Persoalan pembajakan (piracy) masih terus menghantui perjalanan industri kreatif dalam negeri. Berbagai cara yang dilakukan untuk menekan angka pembajakan tak menyurutkan nyali para pembajak. Nilai kerugian yang ditimbulkan atas peredaran piranti lunak bajakan terus meningkat. Bahkan, pada 2010, untuk Indonesia nilai kerugiannya bisa menembus angka USD 1 miliar atau 9,8 triliun rupiah. Wow!

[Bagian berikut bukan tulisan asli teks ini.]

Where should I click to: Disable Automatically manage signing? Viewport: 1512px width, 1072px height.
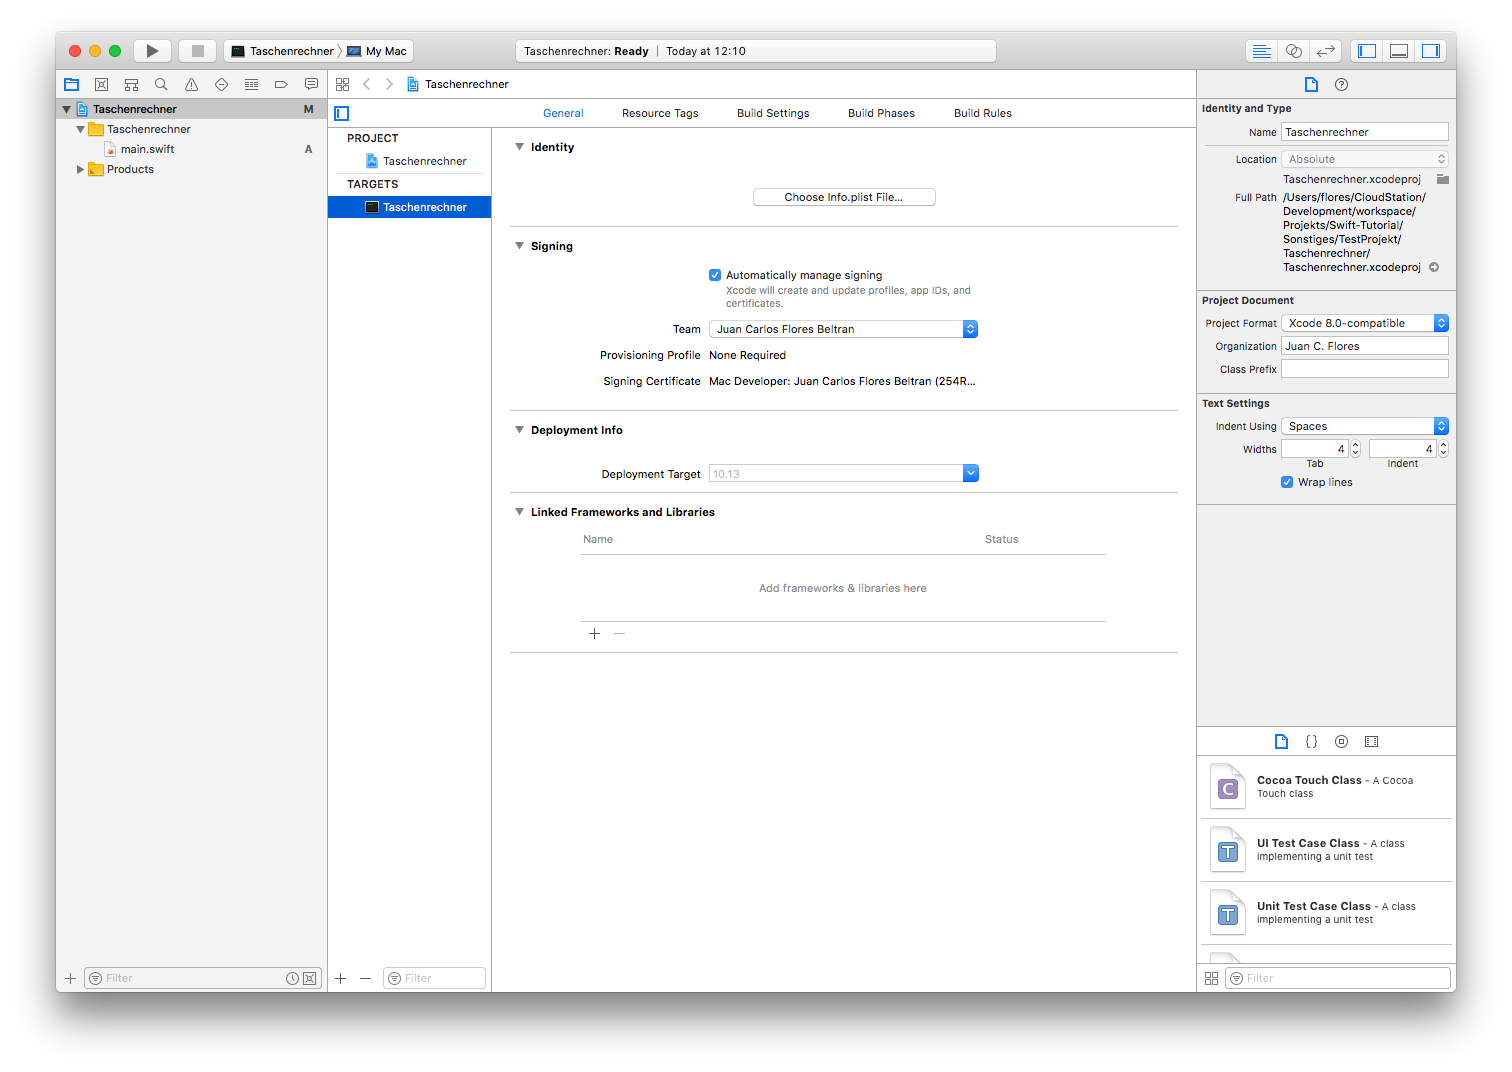(714, 274)
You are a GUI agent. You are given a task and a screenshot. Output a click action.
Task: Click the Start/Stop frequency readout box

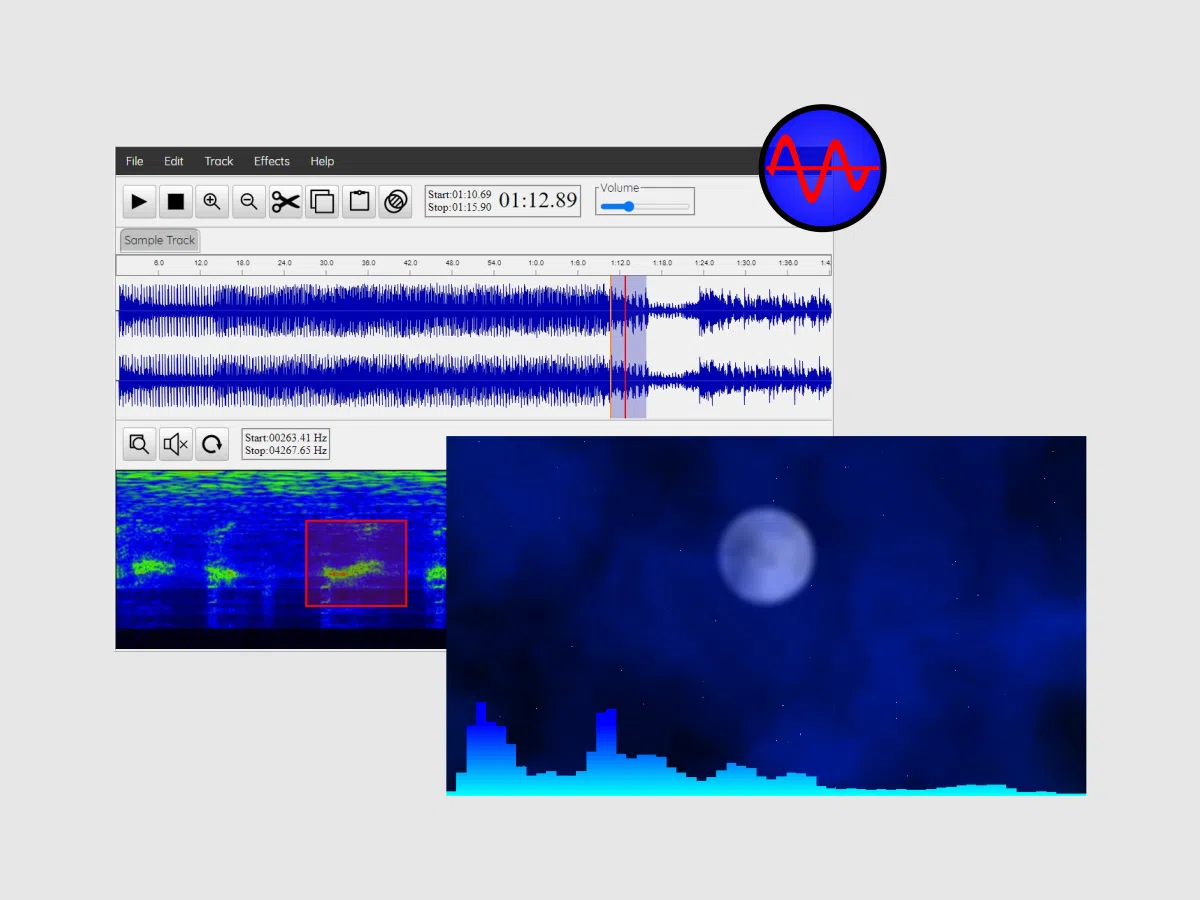point(286,444)
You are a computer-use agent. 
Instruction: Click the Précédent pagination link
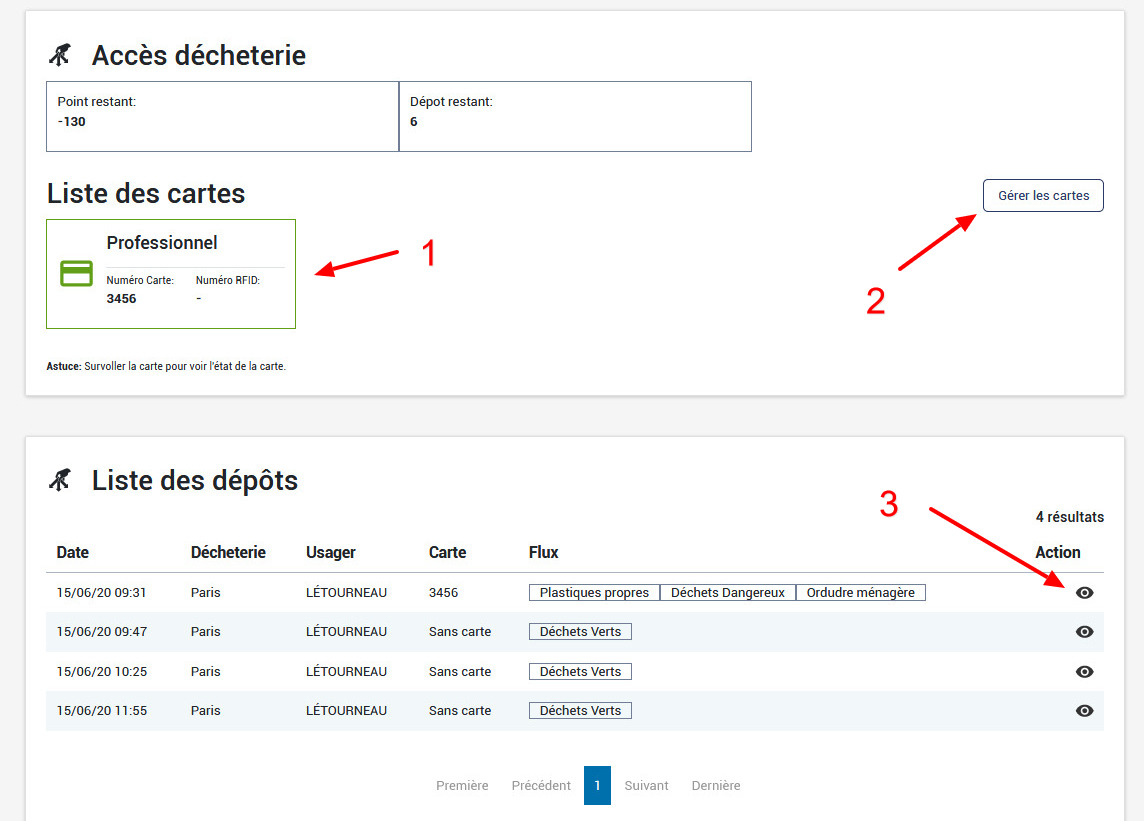(x=541, y=785)
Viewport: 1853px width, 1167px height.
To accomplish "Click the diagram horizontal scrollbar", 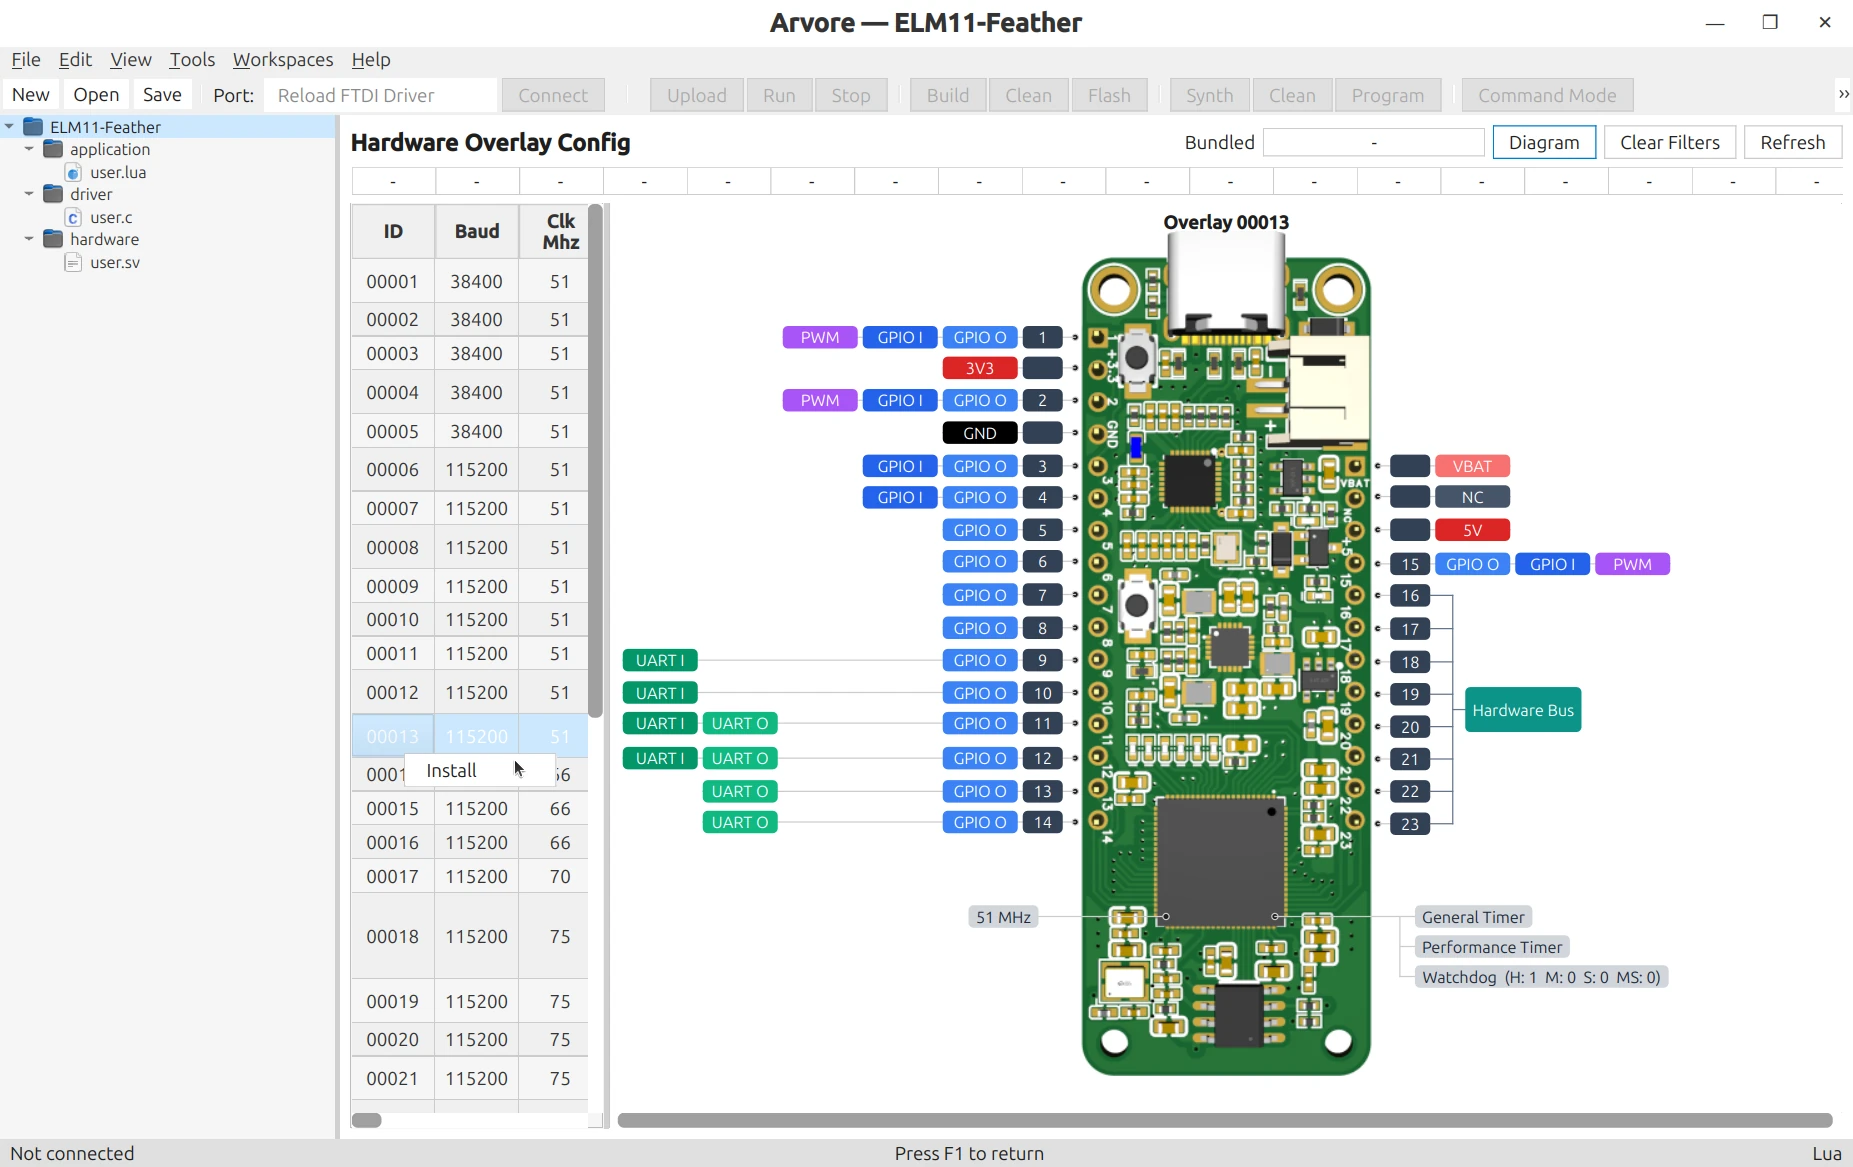I will coord(1225,1120).
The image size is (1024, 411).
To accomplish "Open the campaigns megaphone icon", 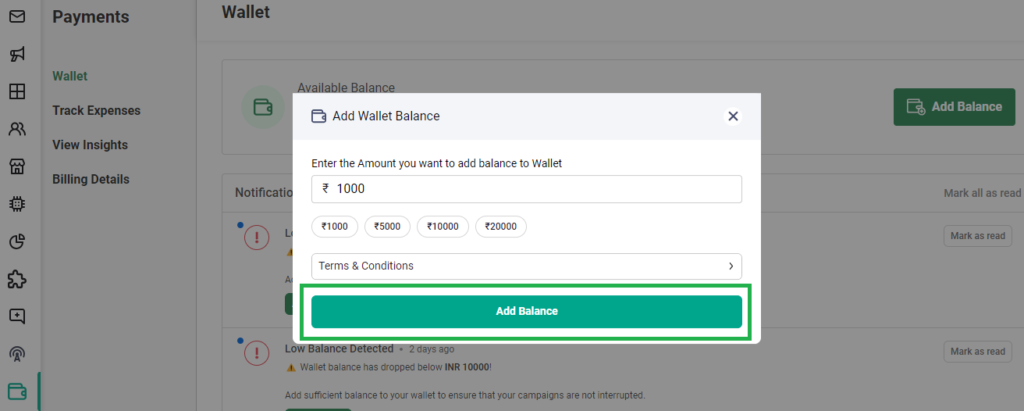I will 17,54.
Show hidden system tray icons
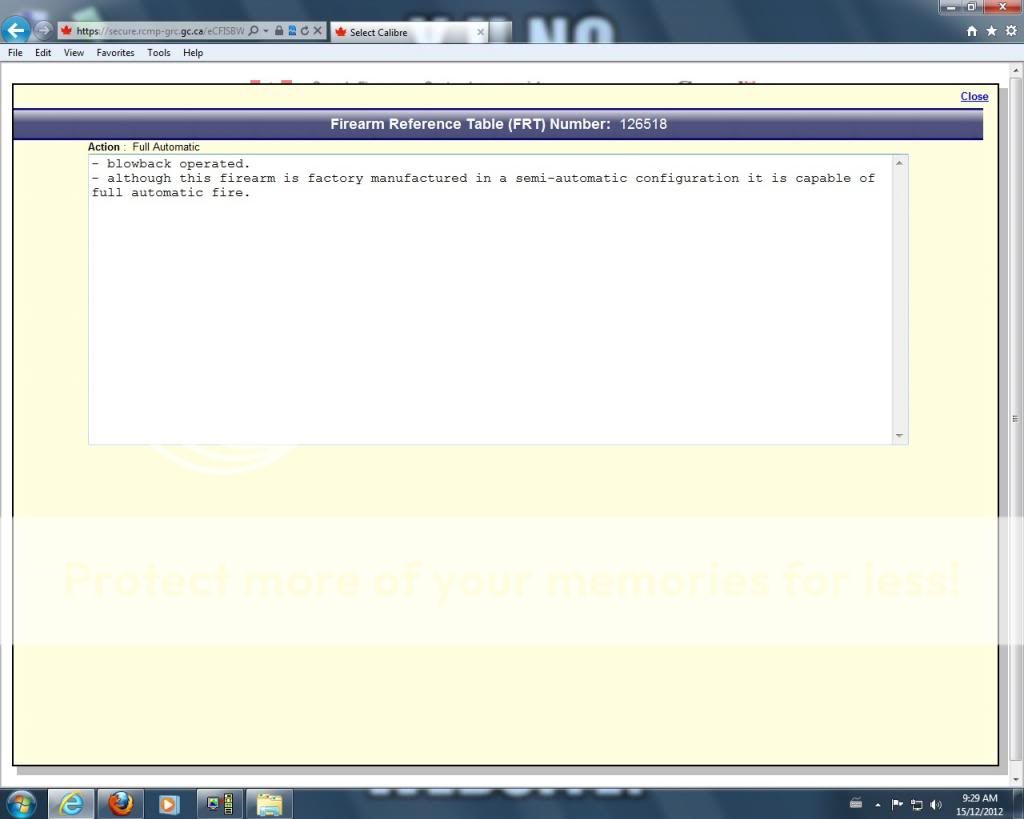Image resolution: width=1024 pixels, height=819 pixels. pos(878,804)
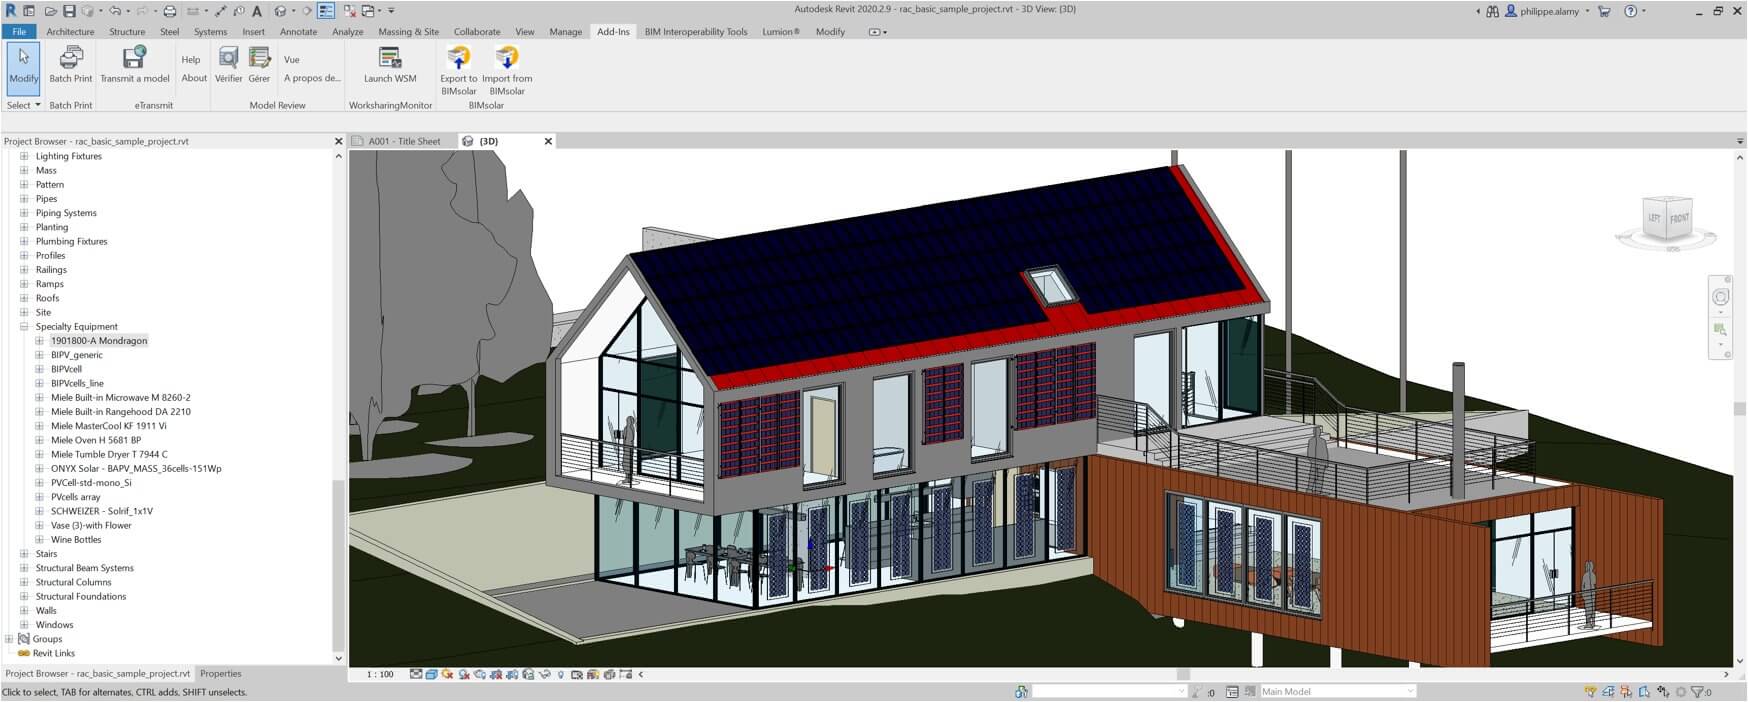Viewport: 1748px width, 702px height.
Task: Click Import from BIMsolar icon
Action: tap(507, 59)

Demikian pendapat Kepala Perwakilan Business Software Alliance (BSA) Indonesia, Donny A. Sheyoputra (29/11/2010) sebagaimana diberitakan oleh detik.com. Berdasarkan data dari BSA, saat ini Indonesia menempati peringkat ke 12 negara-negara pengguna piranti lunak bajakan. Di 2009, tingkat penggunaan piranti lunak bajakan meningkat menjadi 86 prosen dari tahun sebelumnya yang berkisar 85 prosen. Donny mengartikan dari 100 piranti lunak yang diinstal ke komputer, sebanyak 86 di antaranya bajakan.
Besarnya kerugian dihitung dari melonjaknya jumlah penjualan personal komputer (PC) di pasar lokal yang bisa mencapai 3 juta unit per tahun. Bagi Donny, semakin tinggi permintaan PC, semakin tinggi pula permintaan piranti lunaknyanya. Artinya semakin tinggi pula peluang sebuah piranti lunak dibajak.
Sementara itu, Pegiat Open Source Yogyakarta, Yossy Suparyo, melihat data yang disampaikan Donny itu menyesatkan. Menurut Yossy, angka 9,8 triliun rupiah itu tidak tepat bila disebut sebagai kerugian sebab kenyataannya adalah kehilangan keuntungan (loss benefit). Kehilangan keuntungan berbeda dengan kerugian, penyebabnya bukan semata-mata pembajakan, ada faktor lain yang menyebabkan para pengusaha piranti lunak berbayar tidak bisa meraih keuntungan, misalnya gerakan open source yang semakin kuat dari tahun ke tahun.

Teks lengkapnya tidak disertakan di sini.